--- BEGIN Supplied records ---
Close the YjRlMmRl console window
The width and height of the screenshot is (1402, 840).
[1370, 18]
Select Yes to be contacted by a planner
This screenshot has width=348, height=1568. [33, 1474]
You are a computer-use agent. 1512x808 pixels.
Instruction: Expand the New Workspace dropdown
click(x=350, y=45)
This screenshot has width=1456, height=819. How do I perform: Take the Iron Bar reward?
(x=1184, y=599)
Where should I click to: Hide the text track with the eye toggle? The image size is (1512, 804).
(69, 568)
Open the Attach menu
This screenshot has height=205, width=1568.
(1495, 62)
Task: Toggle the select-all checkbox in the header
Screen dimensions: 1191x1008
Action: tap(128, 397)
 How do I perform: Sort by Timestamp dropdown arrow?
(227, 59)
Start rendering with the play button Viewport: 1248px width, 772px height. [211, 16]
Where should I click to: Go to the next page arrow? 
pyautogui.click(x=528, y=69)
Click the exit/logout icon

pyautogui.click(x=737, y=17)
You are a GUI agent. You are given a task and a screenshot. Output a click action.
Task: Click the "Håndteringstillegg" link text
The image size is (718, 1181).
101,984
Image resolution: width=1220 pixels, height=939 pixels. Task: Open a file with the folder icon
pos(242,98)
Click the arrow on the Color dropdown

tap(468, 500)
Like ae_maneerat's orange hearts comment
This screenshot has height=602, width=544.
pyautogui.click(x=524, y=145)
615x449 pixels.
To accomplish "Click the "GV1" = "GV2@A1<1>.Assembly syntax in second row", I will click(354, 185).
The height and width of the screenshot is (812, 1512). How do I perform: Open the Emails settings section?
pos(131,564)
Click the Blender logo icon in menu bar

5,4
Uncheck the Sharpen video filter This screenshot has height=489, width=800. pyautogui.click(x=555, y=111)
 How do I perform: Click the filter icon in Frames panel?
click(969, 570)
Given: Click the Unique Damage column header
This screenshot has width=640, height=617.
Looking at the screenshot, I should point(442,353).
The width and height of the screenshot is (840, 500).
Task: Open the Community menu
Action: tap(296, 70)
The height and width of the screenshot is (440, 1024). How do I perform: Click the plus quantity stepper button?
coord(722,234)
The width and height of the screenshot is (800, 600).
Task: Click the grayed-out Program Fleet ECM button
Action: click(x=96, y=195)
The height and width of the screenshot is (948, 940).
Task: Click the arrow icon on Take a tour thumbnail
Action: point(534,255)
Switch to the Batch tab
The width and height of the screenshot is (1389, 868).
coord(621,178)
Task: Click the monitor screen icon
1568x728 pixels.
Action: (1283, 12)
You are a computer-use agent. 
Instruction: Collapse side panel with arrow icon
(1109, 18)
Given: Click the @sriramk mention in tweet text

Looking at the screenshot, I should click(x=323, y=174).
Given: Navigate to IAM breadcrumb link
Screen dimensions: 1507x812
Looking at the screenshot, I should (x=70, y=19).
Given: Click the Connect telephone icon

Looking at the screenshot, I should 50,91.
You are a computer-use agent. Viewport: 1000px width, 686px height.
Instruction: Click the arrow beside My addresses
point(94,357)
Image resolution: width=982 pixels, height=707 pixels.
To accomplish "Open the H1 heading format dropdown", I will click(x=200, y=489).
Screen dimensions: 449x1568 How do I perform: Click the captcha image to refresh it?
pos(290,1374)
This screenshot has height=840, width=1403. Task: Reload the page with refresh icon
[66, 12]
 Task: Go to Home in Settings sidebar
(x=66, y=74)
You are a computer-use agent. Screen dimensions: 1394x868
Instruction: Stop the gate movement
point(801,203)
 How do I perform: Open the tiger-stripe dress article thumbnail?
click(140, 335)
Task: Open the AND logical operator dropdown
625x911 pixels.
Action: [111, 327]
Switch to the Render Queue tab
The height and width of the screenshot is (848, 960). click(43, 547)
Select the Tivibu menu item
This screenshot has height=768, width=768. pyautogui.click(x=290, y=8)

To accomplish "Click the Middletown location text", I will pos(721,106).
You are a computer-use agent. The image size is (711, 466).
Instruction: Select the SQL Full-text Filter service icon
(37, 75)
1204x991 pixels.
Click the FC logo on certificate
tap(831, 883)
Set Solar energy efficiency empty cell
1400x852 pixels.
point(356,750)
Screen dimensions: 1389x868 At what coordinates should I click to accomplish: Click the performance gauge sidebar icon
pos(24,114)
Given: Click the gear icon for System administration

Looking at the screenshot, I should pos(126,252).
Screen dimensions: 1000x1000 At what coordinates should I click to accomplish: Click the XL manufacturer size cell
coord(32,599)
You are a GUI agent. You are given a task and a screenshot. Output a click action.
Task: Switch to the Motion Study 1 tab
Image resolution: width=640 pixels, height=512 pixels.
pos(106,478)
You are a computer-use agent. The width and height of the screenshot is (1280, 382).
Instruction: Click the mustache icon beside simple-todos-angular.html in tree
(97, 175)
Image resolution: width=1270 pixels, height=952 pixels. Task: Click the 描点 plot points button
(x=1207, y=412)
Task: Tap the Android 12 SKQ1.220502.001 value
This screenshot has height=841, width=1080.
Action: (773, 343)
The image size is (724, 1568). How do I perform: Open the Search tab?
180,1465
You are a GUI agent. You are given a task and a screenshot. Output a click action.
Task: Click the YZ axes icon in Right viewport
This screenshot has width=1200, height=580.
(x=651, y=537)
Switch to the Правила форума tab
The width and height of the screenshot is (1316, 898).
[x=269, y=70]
--- END Supplied records ---
Task prompt
Convert every line of the listing above into a JSON list of strings, one string per line, leaving out blank lines.

Answer to the problem
[
  "Close the YjRlMmRl console window",
  "The width and height of the screenshot is (1402, 840).",
  "[1370, 18]",
  "Select Yes to be contacted by a planner",
  "This screenshot has width=348, height=1568. [33, 1474]",
  "You are a computer-use agent. 1512x808 pixels.",
  "Instruction: Expand the New Workspace dropdown",
  "click(x=350, y=45)",
  "This screenshot has width=1456, height=819. How do I perform: Take the Iron Bar reward?",
  "(x=1184, y=599)",
  "Where should I click to: Hide the text track with the eye toggle? The image size is (1512, 804).",
  "(69, 568)",
  "Open the Attach menu",
  "This screenshot has height=205, width=1568.",
  "(1495, 62)",
  "Task: Toggle the select-all checkbox in the header",
  "Screen dimensions: 1191x1008",
  "Action: tap(128, 397)",
  " How do I perform: Sort by Timestamp dropdown arrow?",
  "(227, 59)",
  "Start rendering with the play button Viewport: 1248px width, 772px height. [211, 16]",
  "Where should I click to: Go to the next page arrow? ",
  "pyautogui.click(x=528, y=69)",
  "Click the exit/logout icon",
  "pyautogui.click(x=737, y=17)",
  "You are a GUI agent. You are given a task and a screenshot. Output a click action.",
  "Task: Click the \"Håndteringstillegg\" link text",
  "The image size is (718, 1181).",
  "101,984",
  "Image resolution: width=1220 pixels, height=939 pixels. Task: Open a file with the folder icon",
  "pos(242,98)",
  "Click the arrow on the Color dropdown",
  "tap(468, 500)",
  "Like ae_maneerat's orange hearts comment",
  "This screenshot has height=602, width=544.",
  "pyautogui.click(x=524, y=145)",
  "615x449 pixels.",
  "To accomplish \"Click the \"GV1\" = \"GV2@A1<1>.Assembly syntax in second row\", I will click(354, 185).",
  "The height and width of the screenshot is (812, 1512). How do I perform: Open the Emails settings section?",
  "pos(131,564)",
  "Click the Blender logo icon in menu bar",
  "5,4",
  "Uncheck the Sharpen video filter This screenshot has height=489, width=800. pyautogui.click(x=555, y=111)",
  " How do I perform: Click the filter icon in Frames panel?",
  "click(969, 570)",
  "Given: Click the Unique Damage column header",
  "This screenshot has width=640, height=617.",
  "Looking at the screenshot, I should point(442,353).",
  "The width and height of the screenshot is (840, 500).",
  "Task: Open the Community menu",
  "Action: tap(296, 70)",
  "The height and width of the screenshot is (440, 1024). How do I perform: Click the plus quantity stepper button?",
  "coord(722,234)",
  "The width and height of the screenshot is (800, 600).",
  "Task: Click the grayed-out Program Fleet ECM button",
  "Action: click(x=96, y=195)",
  "The height and width of the screenshot is (948, 940).",
  "Task: Click the arrow icon on Take a tour thumbnail",
  "Action: point(534,255)",
  "Switch to the Batch tab",
  "The width and height of the screenshot is (1389, 868).",
  "coord(621,178)",
  "Task: Click the monitor screen icon",
  "1568x728 pixels.",
  "Action: (1283, 12)",
  "You are a computer-use agent. ",
  "Instruction: Collapse side panel with arrow icon",
  "(1109, 18)",
  "Given: Click the @sriramk mention in tweet text",
  "Looking at the screenshot, I should click(x=323, y=174).",
  "Given: Navigate to IAM breadcrumb link",
  "Screen dimensions: 1507x812",
  "Looking at the screenshot, I should (x=70, y=19).",
  "Given: Click the Connect telephone icon",
  "Looking at the screenshot, I should 50,91.",
  "You are a computer-use agent. Viewport: 1000px width, 686px height.",
  "Instruction: Click the arrow beside My addresses",
  "point(94,357)",
  "Image resolution: width=982 pixels, height=707 pixels.",
  "To accomplish \"Open the H1 heading format dropdown\", I will click(x=200, y=489).",
  "Screen dimensions: 449x1568 How do I perform: Click the captcha image to refresh it?",
  "pos(290,1374)",
  "This screenshot has height=840, width=1403. Task: Reload the page with refresh icon",
  "[66, 12]",
  " Task: Go to Home in Settings sidebar",
  "(x=66, y=74)",
  "You are a computer-use agent. Screen dimensions: 1394x868",
  "Instruction: Stop the gate movement",
  "point(801,203)",
  " How do I perform: Open the tiger-stripe dress article thumbnail?",
  "click(140, 335)",
  "Task: Open the AND logical operator dropdown",
  "625x911 pixels.",
  "Action: [111, 327]",
  "Switch to the Render Queue tab",
  "The height and width of the screenshot is (848, 960). click(43, 547)",
  "Select the Tivibu menu item",
  "This screenshot has height=768, width=768. pyautogui.click(x=290, y=8)",
  "To accomplish \"Click the Middletown location text\", I will pos(721,106).",
  "You are a computer-use agent. The image size is (711, 466).",
  "Instruction: Select the SQL Full-text Filter service icon",
  "(37, 75)",
  "1204x991 pixels.",
  "Click the FC logo on certificate",
  "tap(831, 883)",
  "Set Solar energy efficiency empty cell",
  "1400x852 pixels.",
  "point(356,750)",
  "Screen dimensions: 1389x868 At what coordinates should I click to accomplish: Click the performance gauge sidebar icon",
  "pos(24,114)",
  "Given: Click the gear icon for System administration",
  "Looking at the screenshot, I should pos(126,252).",
  "Screen dimensions: 1000x1000 At what coordinates should I click to accomplish: Click the XL manufacturer size cell",
  "coord(32,599)",
  "You are a GUI agent. You are given a task and a screenshot. Output a click action.",
  "Task: Switch to the Motion Study 1 tab",
  "Image resolution: width=640 pixels, height=512 pixels.",
  "pos(106,478)",
  "You are a computer-use agent. The width and height of the screenshot is (1280, 382).",
  "Instruction: Click the mustache icon beside simple-todos-angular.html in tree",
  "(97, 175)",
  "Image resolution: width=1270 pixels, height=952 pixels. Task: Click the 描点 plot points button",
  "(x=1207, y=412)",
  "Task: Tap the Android 12 SKQ1.220502.001 value",
  "This screenshot has height=841, width=1080.",
  "Action: (773, 343)",
  "The image size is (724, 1568). How do I perform: Open the Search tab?",
  "180,1465",
  "You are a GUI agent. You are given a task and a screenshot. Output a click action.",
  "Task: Click the YZ axes icon in Right viewport",
  "This screenshot has width=1200, height=580.",
  "(x=651, y=537)",
  "Switch to the Правила форума tab",
  "The width and height of the screenshot is (1316, 898).",
  "[x=269, y=70]"
]